— Begin Excerpted records —

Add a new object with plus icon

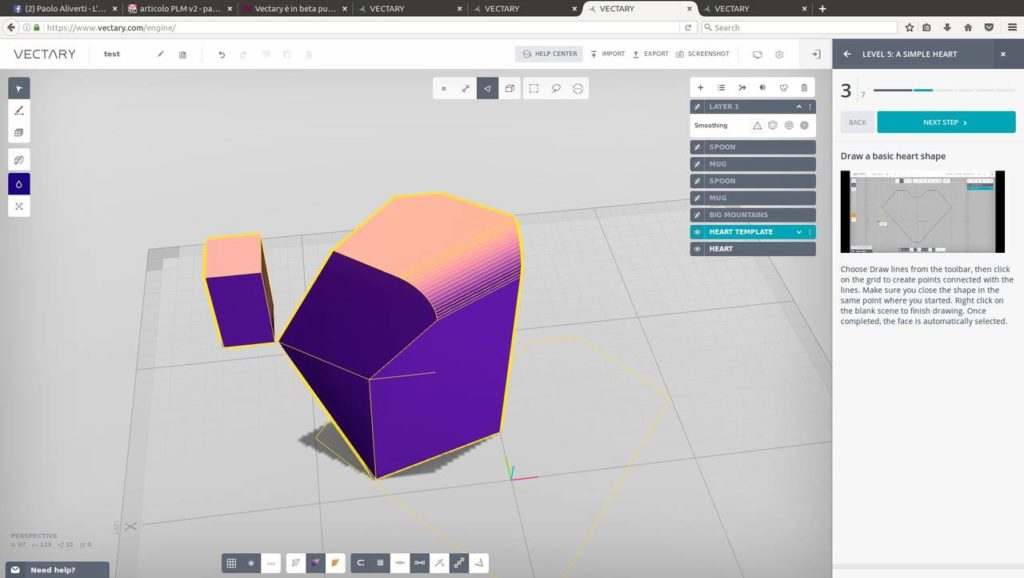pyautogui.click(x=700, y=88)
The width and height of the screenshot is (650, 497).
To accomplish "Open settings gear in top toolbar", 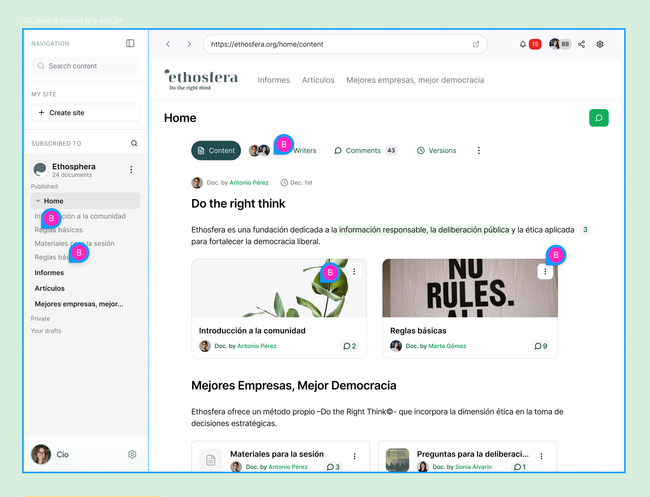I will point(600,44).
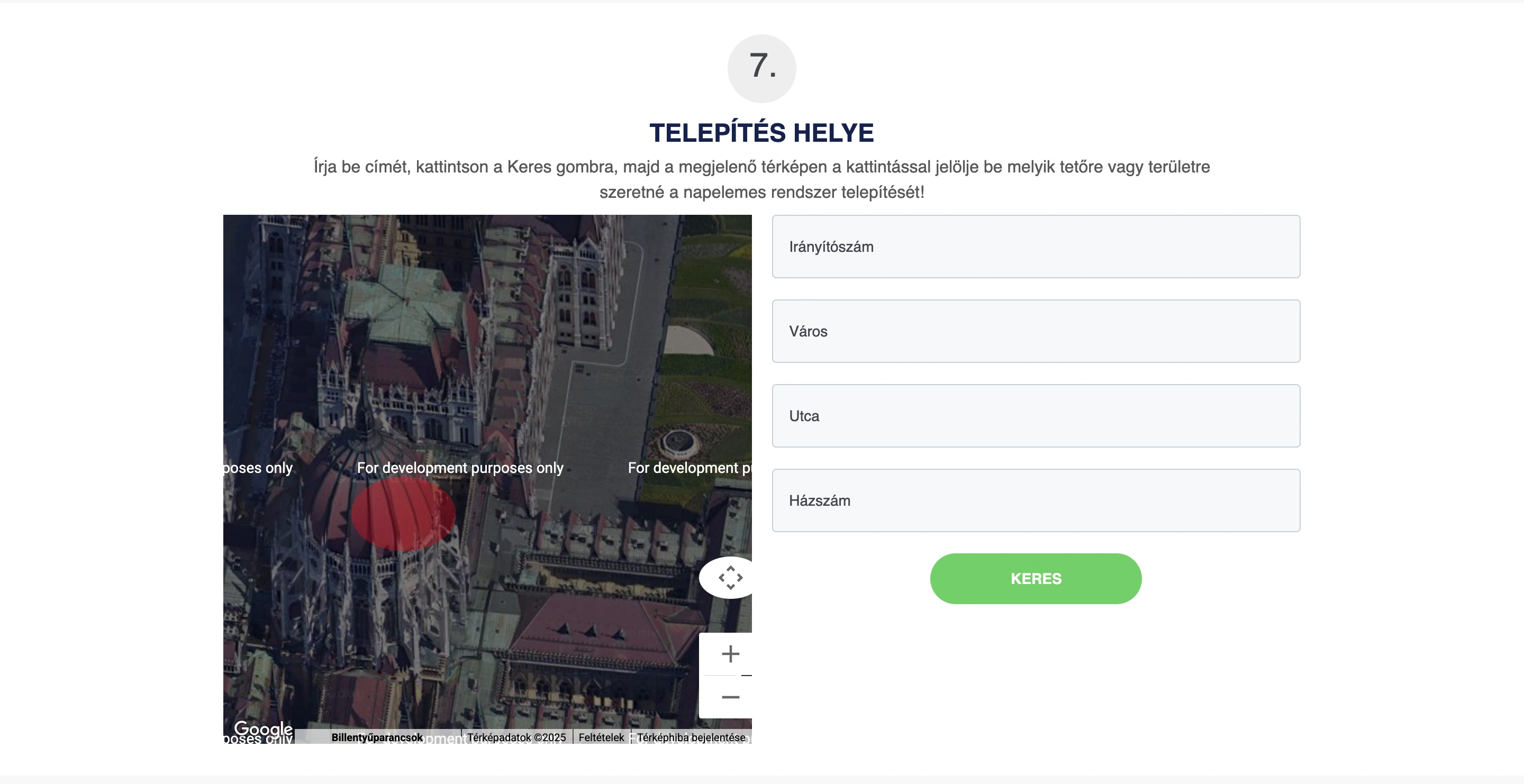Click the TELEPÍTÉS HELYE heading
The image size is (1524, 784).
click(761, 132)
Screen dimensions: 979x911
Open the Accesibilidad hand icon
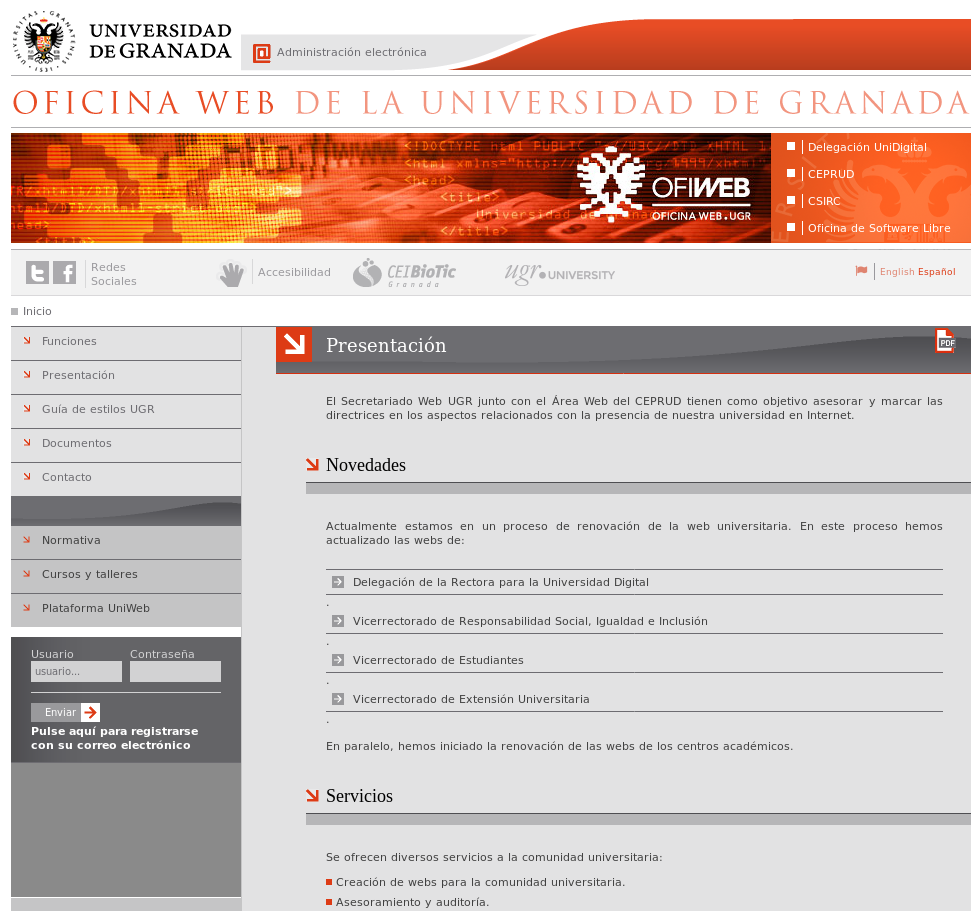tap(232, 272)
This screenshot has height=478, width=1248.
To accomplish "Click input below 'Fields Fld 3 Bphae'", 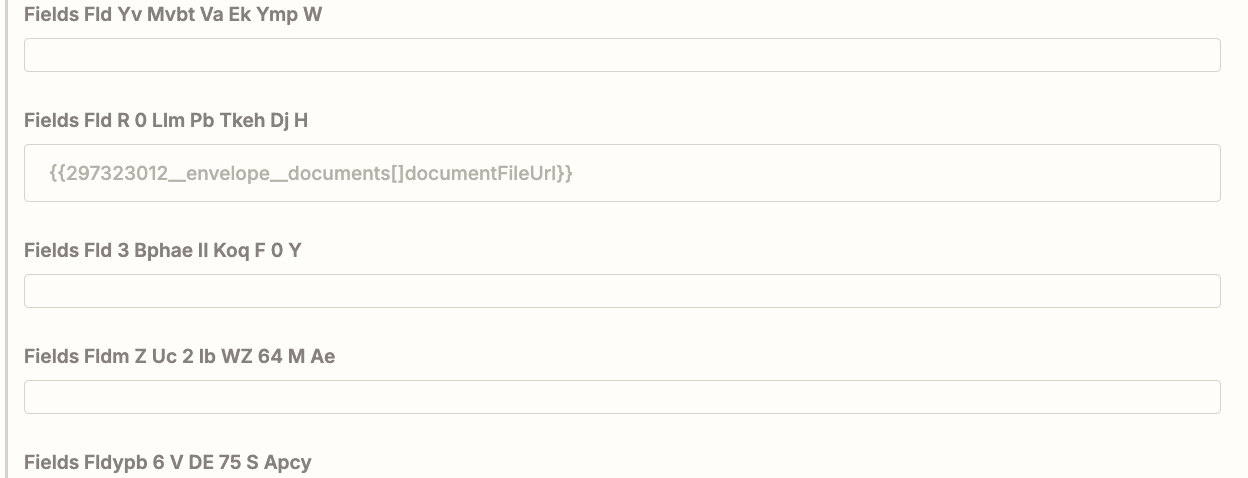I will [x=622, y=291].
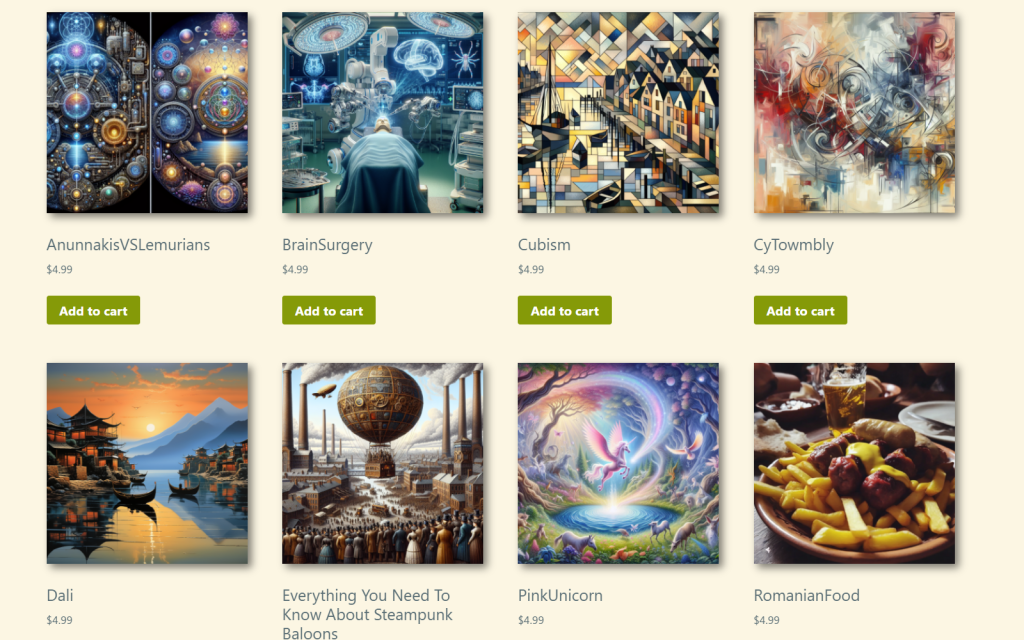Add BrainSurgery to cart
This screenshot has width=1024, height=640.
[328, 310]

— End Excerpted records —

§ Requirements
Starting at the line that contains "Screen dimensions: 979x911" and ending after the line that contains "tap(232, 272)", reproduce only those lines, requests included, multiplying each coordinate in the answers by 1.3 and rounding to whole numbers with halves rounded up. Omit the pictures.

§ Answer to the problem
Screen dimensions: 979x911
Open the Accesibilidad hand icon
tap(302, 354)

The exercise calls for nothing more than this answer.